Express Cache有効時のPC起動時間については、下記項目を追加したので、ご覧ください。
特徴6 - mSATAオプションで高速起動
mSATA のキャッシュ用SSDを搭載したときのPC起動時間などを計測しました。なお、上でも説明しましたが、レノボ・ショッピングサイトには、ISRT採用と書かれていますが、実際にはExpress Cacheが採用されています。
結果は次の通りです。PC起動時間は24秒とSSD搭載時に近い速さになっています。
テスト内容 | 時間 | |
---|---|---|
通常停止/起動 | PC停止時間 | 約12秒 |
PC起動時間 | 約24秒 | |
スリープ移行/復帰 | スリープへの移行時間 | 約5秒 |
スリープからの復帰時間 | 約1.5秒 |
特徴7 - 4つのメモリスロットで最大32GB
ThinkPad W530はメモリスロットを4つ搭載しており、最大32GBのメモリを搭載することが可能です。ただし、クアッドコアCPUを選択した場合のみ4スロット利用可能となります。その他のCPUでは2スロットまでしか利用できませんのでご注意ください。
4つのメモリスロットを搭載
液晶ディスプレイのチェック
液晶ディスプレイのチェックです。
本機に搭載されていたパネルは、AUOのB156HW01 V4となります。フルHD液晶を選択した場合は、おそらくこのパネルになると思います。ここでは、この液晶パネルのレビューをします。
このパネルの感想を言うと、「色が鮮やか!」です。

正面からの画像
詳細を見ていきます。
視野角は良くないです(普通のノートPC並み)。

視野角(斜めから見たときの見やすさ)
工場出荷時の状態の液晶について、i1 BASIC PROを使いガンマ補正曲線を確認すると、やや青色が低めに、赤が高めに補正されています。そのため実際に見たときの画面は、やや寒色系の画面となっています。
ただし、カラーセンサーを選択して購入し、キャリブレーションを行えば、真っ直ぐなガンマ曲線へ補正して表示することが可能です。
色域はかなり広いです。adobeRGBはカバーしきれていませんが、ノートパソコンの液晶としては相当広いです。
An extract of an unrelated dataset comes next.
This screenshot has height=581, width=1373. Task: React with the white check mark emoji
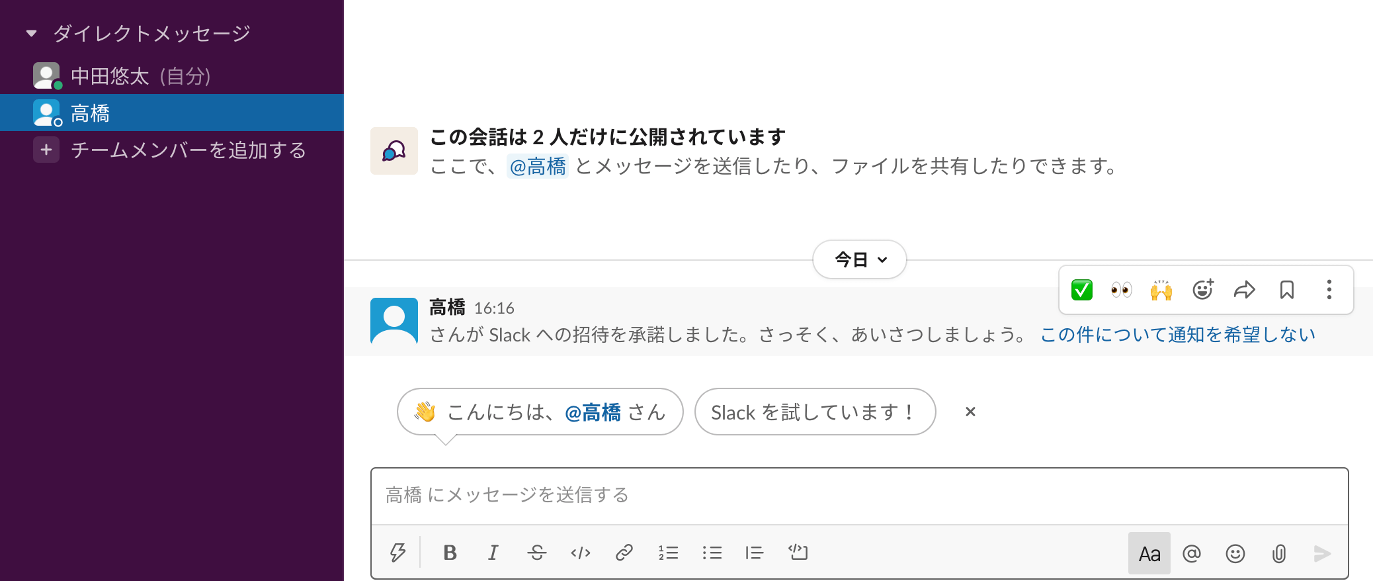tap(1081, 289)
画素の拡大図です。ノングレア処理の表面は激しい凹凸はなく、滑らかです。そのためか、ノングレア液晶でもギラつきはほぼ感じません。


キーボードとタッチパッドのチェック
キーボードは打ちやすいです。
キートップがかなり湾曲していて、押し心地がよいです。ノートパソコンの中では秀逸なキーボードだと思います。
6列キーボードへ変わり、従来のThinkPadユーザーにはキー配列に不満のある方もいると思います。私もPgUpやPgDnが右上に無くなったことには不満があります。ただ、そこは時代の流れに合わせて慣れるしかないです。
テンキーは搭載されていません。テンキーが搭載されるとアルファベットキーが左に寄り、手の位置も左へずれて姿勢が悪くなるため、私はテンキーが搭載されていないほうが好きです。
キーボードは、ThinkPadシリーズで共通化されています。キーボードについての詳細なレビューは、キーボード:ThinkPad T430sをご覧ください。
キーボード全体図
キーの拡大図
タッチパッド&クリックボタン
総合ベンチマーク
Core i5-3360M、メモリ8GB、キャッシュ用SSD付きハードディスク、NVIDIA Quadro K2000M搭載時のThinkPad W530のベンチマークの結果です。もちろん、他のパーツを選択した場合、ベンチマークスコアは異なります。
Windows エクスペリエンス インデックス
PassMark Performance Test 7.0
3DMark06(1.2.0 1901)
1280x720で実行
PCMARK7 v1.0.4
3DMark11(1.0.3)- Performance
動画のエンコード時間のチェック
ペガシス TMPGEnc Video Mastering Works 5
TMPGEnc Video Mastering Works 5 による動画のエンコード時間のチェックです。
x264によるエンコード時間は27分57秒、Intel Media SDK Hardware(クイック・シンク・ビデオ)によるエンコード時間は10分25秒でした。
速いほうではありますが、エンコードを頻繁にするなら、クアッドコアのCPUの搭載をおすすめします。
エンコード方法 | エンコード時間 |
---|---|
x264でエンコード | 27分57秒 |
クイック・シンク・ビデオでエンコード | 10分25秒 |

ゲームベンチマークのチェック
ゲームベンチマーク結果を掲載します。
NVIDIA Quadro K2000Mは、ゲーム向けグラフィックスではなく、3Dデザイナー向けのグラフィックスであるため、ゲームベンチマークの結果はそれほど良くありません。ただし、軽めのゲームであれば問題なくプレイ可能です。解像度などを低めにすれば中程度の重さのゲームでもプレイできるでしょう。
製品名 | ThinkPad W530 | ||
基本スペック | Core i5-3360M NVIDIA Quadro K2000M |
||
重めの ゲーム |
ロストプラネット 2(テストB) | 1920*1080 | RANK C(17.2 fps) |
1280*720 | RANK C(26.2 fps) | ||
ファイナルファンタジー XIV | 1920*1080 | 1522(重い) | |
1280*720 | 2682(普通) | ||
中程度の ゲーム |
ファンタシースターオンライン2 | 1920*1080 | 549(重い) |
1280*720 | 1364(重い) | ||
バイオハザード5(テストB) | 1920*1080 | RANK B(46.7 fps) | |
1280*720 | RANK A(75.5 fps) | ||
モンスターハンターフロンティア 第三弾(大討伐) | 1920*1080 | 2773 | |
1280*720 | 5371 | ||
THE LAST REMNANT | 1920*1080 | 43.31 fps | |
1280*720 | 60.65 fps | ||
軽めの ゲーム |
デビルメイクライ4 | 1920*1080 | RANK A |
1280*720 | RANK S | ||
リアル彼女(ハイクオリティ) | 1280*720 | RANK S(32 REAL) |
バッテリ駆動時間のチェック
バッテリ駆動時間の実測は3時間56分
ThinkPad W530のバッテリ駆動時間のチェックです。
動画(解像度:720x480)再生時のバッテリ駆動時間を計測しました。
バッテリ駆動状態にしてから休止状態へ入るまでの時間を計測したところ、3時間56分でした。